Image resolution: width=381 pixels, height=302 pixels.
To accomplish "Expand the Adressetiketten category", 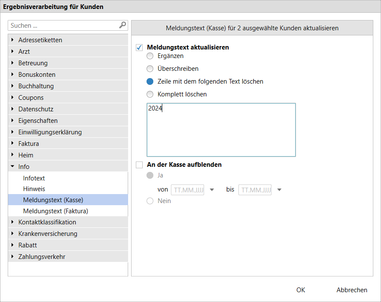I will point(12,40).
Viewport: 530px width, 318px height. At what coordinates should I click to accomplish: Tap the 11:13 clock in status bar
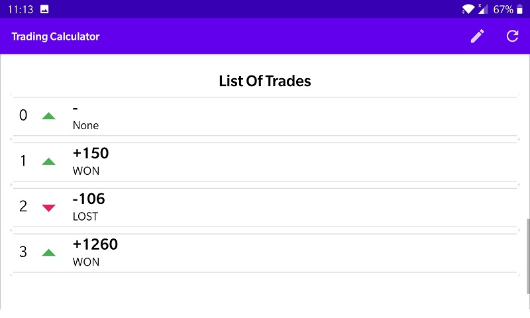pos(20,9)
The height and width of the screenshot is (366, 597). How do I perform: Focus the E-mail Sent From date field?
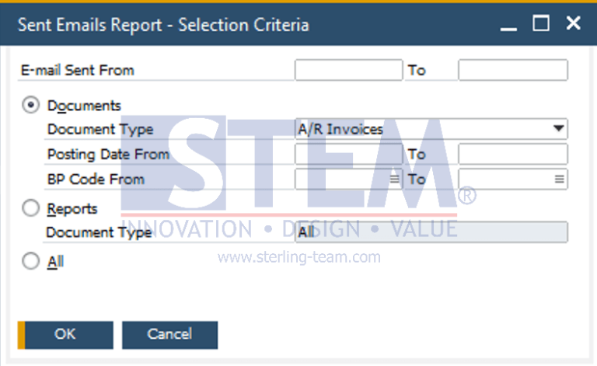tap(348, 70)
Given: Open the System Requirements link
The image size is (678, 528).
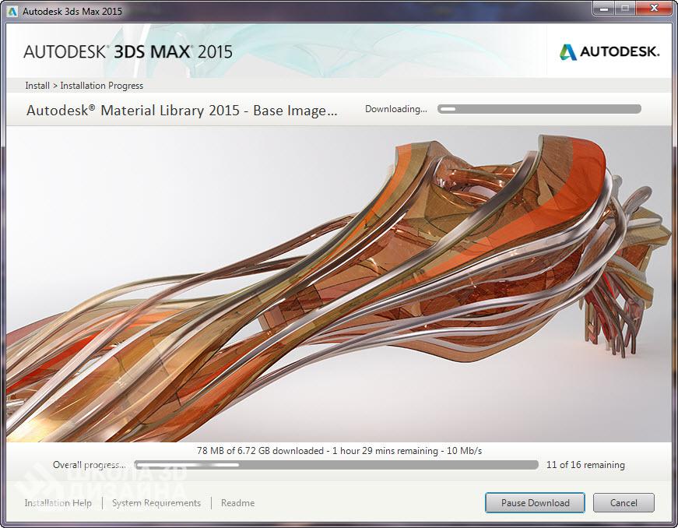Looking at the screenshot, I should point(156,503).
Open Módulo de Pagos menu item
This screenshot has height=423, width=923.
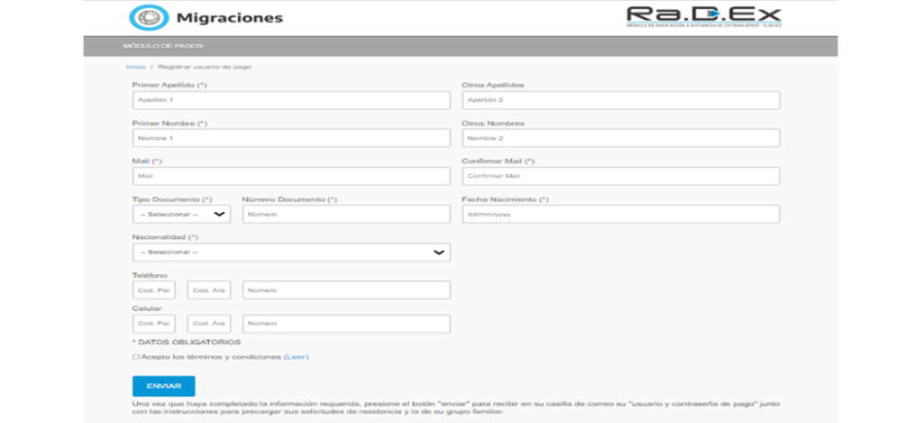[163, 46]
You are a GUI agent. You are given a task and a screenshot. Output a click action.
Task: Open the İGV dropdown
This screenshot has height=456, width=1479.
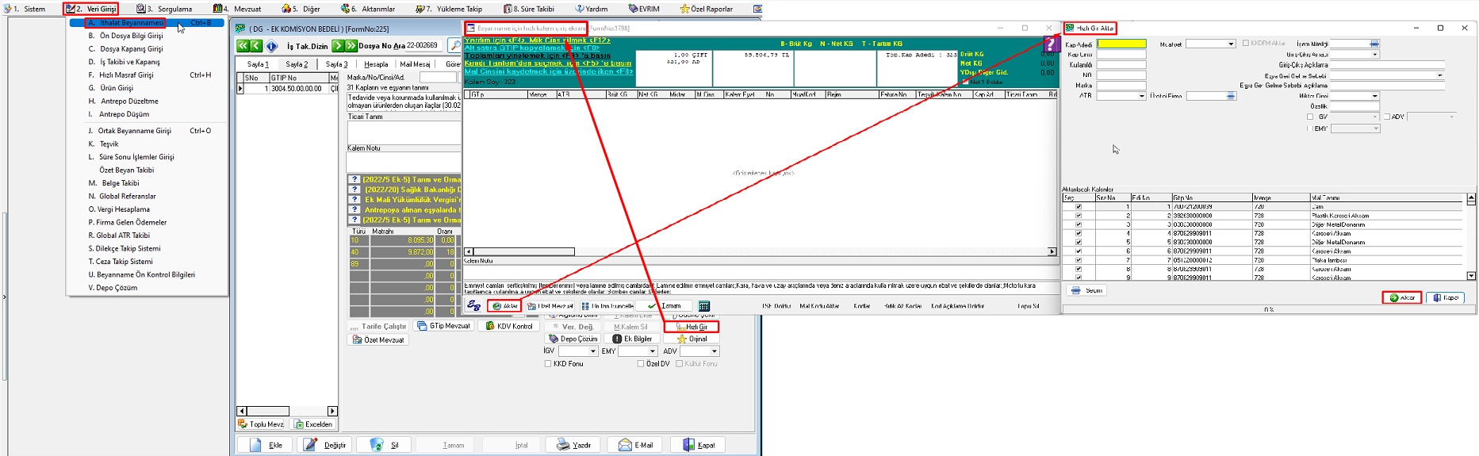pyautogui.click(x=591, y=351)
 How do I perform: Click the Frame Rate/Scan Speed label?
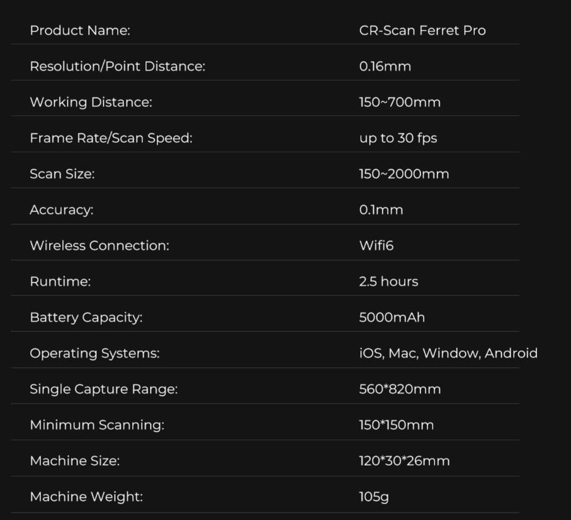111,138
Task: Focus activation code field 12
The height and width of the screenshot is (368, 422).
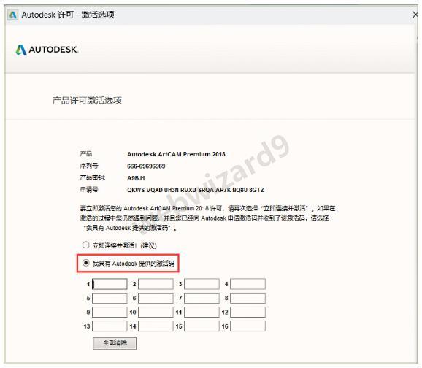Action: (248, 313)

——

# What you are asked to do:
Only lines with the word "Open" count here; copy every one from the records.

# Problem solution:
Given: Open the System Requirements link
Open Módulo de Pagos menu item
Task: Open the İGV dropdown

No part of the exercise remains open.